Last night, the Anchoress posted a quote about socialism from Pope John Paul II that stunned me in a good way:
“The fundamental error of socialism is anthropological in nature. Socialism considers the individual person simply as an element, a molecule within the social organism, so that the good of the individual is completely subordinated to the functioning of the socio-economic mechanism. Socialism likewise maintains that the good of the individual can be realized without reference to his free choice, to the unique and exclusive responsibility which he exercises in the face of good or evil. Man is reduced to a series of social relationships, and the concept of the person as the autonomous subject of moral decisions disappears.”
I think this ties closely to why I do what I do. Recently, I talked about Newman’s Idea of A University and the idea that my students need to see themselves as someone deserving better than to be a cog in a machine. That temptation may be more multifarious and stronger today than it was in Newman’s time, but it’s nothing new, nor was it 150 years ago.
In the medieval moralities I study, the Seven Deadly Sins are agents — evangelists, even — of the Three Enemies of Man: the World, the Flesh, and the Devil. Now, in the plays, the Enemies were principally concerned with capturing the souls of the Everymen who were the subjects of these psychomachia. Thus, they would tempt the human figure (with varying degrees of success) until the scene of redemption that would provide the plays’ climactic moments.
While the World offers similar blandishments today, I think it takes another line of attack as well. So much of life today seems designed to deny the existence of the individual, and in particular, of the soul. We are courted by politicians and media as NASCAR dads and soccer moms, as urban youth and senior citizens, as sources of income and votes, but always as parts of groups, with interests defined as the interest of our group, our tribe, our generation, our nation. And we are parts of all those things, but we are something more than that, too.

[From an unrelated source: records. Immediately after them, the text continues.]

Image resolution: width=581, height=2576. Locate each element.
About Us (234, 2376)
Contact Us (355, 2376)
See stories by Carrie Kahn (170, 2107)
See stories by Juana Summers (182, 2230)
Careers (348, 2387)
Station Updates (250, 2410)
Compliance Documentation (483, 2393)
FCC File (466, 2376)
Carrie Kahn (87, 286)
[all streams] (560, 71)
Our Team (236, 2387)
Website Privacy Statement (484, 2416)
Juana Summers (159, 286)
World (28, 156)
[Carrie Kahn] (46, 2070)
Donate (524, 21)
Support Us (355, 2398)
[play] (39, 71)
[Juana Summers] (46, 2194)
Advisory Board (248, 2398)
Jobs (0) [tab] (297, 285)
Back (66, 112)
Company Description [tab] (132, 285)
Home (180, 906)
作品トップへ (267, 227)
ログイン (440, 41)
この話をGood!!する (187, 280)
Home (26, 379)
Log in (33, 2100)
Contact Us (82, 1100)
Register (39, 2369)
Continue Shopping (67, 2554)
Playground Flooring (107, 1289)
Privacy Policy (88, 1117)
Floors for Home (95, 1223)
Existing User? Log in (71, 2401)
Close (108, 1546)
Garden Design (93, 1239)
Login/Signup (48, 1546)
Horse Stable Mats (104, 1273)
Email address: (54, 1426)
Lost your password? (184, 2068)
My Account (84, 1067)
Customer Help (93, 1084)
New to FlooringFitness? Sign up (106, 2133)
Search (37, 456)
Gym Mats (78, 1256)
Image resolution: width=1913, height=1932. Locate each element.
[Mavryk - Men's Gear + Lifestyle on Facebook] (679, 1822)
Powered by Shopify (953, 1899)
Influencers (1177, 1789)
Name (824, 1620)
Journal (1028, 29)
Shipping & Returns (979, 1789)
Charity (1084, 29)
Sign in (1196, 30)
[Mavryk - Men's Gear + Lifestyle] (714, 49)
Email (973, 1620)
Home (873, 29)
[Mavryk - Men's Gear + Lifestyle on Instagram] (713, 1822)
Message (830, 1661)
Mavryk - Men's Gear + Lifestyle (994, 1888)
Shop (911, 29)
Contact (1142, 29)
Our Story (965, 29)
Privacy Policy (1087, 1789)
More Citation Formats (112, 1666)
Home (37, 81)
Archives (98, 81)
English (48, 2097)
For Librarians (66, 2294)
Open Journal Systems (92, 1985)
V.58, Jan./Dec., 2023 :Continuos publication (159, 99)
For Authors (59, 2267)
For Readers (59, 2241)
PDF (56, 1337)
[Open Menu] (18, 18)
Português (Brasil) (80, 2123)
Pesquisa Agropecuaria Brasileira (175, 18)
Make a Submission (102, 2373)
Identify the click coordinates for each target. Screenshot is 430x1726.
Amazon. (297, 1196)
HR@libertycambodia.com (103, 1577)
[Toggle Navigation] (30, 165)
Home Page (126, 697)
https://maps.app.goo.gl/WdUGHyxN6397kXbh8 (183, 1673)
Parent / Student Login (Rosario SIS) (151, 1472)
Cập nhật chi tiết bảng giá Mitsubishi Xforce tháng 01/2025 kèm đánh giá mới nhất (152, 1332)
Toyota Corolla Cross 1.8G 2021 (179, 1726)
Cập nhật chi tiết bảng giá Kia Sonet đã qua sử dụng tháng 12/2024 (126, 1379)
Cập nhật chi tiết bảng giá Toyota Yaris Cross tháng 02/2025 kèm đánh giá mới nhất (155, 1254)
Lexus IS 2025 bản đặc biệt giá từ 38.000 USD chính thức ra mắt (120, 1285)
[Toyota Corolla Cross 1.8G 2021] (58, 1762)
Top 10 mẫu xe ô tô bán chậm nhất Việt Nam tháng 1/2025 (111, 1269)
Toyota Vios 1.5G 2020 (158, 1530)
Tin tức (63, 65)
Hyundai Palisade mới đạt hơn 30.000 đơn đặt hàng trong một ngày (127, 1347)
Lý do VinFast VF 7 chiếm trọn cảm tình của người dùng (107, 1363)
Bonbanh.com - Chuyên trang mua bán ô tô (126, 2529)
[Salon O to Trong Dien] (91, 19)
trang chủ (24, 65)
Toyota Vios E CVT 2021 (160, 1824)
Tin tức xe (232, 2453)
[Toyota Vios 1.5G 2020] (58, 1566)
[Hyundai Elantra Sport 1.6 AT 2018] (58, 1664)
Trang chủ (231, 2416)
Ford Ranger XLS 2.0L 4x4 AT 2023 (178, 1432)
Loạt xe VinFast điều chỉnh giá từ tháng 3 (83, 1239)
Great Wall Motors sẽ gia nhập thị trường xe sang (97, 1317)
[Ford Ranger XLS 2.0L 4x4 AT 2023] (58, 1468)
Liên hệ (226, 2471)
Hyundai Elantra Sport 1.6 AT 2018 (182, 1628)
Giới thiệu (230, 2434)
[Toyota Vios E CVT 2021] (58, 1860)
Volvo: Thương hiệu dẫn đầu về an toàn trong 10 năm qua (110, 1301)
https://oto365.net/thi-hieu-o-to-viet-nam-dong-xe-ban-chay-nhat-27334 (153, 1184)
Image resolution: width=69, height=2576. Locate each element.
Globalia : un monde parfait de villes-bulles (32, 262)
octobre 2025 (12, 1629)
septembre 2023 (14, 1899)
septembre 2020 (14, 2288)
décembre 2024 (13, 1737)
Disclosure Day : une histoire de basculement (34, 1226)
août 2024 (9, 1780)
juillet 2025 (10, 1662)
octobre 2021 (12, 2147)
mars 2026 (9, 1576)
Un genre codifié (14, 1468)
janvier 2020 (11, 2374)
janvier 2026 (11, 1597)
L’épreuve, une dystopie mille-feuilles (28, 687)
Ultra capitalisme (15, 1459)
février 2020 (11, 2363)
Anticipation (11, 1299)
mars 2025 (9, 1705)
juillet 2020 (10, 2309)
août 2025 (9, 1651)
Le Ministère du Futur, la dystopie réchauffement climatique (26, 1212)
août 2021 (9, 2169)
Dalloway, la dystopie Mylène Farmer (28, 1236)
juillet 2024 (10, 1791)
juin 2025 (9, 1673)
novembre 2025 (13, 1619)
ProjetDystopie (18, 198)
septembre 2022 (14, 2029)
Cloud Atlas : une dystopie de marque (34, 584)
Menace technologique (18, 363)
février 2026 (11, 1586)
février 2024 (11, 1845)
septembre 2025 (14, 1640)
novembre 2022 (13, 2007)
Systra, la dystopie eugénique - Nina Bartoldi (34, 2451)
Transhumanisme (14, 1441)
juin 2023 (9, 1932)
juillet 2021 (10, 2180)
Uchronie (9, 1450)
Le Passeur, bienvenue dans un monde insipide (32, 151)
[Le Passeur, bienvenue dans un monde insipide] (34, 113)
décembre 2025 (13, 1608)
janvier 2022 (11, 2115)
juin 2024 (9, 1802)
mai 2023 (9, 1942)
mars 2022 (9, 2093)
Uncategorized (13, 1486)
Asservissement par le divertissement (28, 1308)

But that is what the World, and the princes of this world, would have us forget, or at least would distract us from noticing. Better for them that we should think of their glorious machines and our chances to be part of those machines, and strive to make the machines run smoothly.
But ultimately, machines are inadequate, as the greatest tools are the imagination and the soul. Part of my job is to remind my kids that they have those tools, and to guard them well against the World that would filch them in moments of distraction and human weakness. The world will distract them with shiny objects, both material and spiritual (“the social good.”) I have to turn to my plays, and to the other writers I read and discuss, to remind them that what they have is far more gleaming — the image of God. That’s a good day’s work.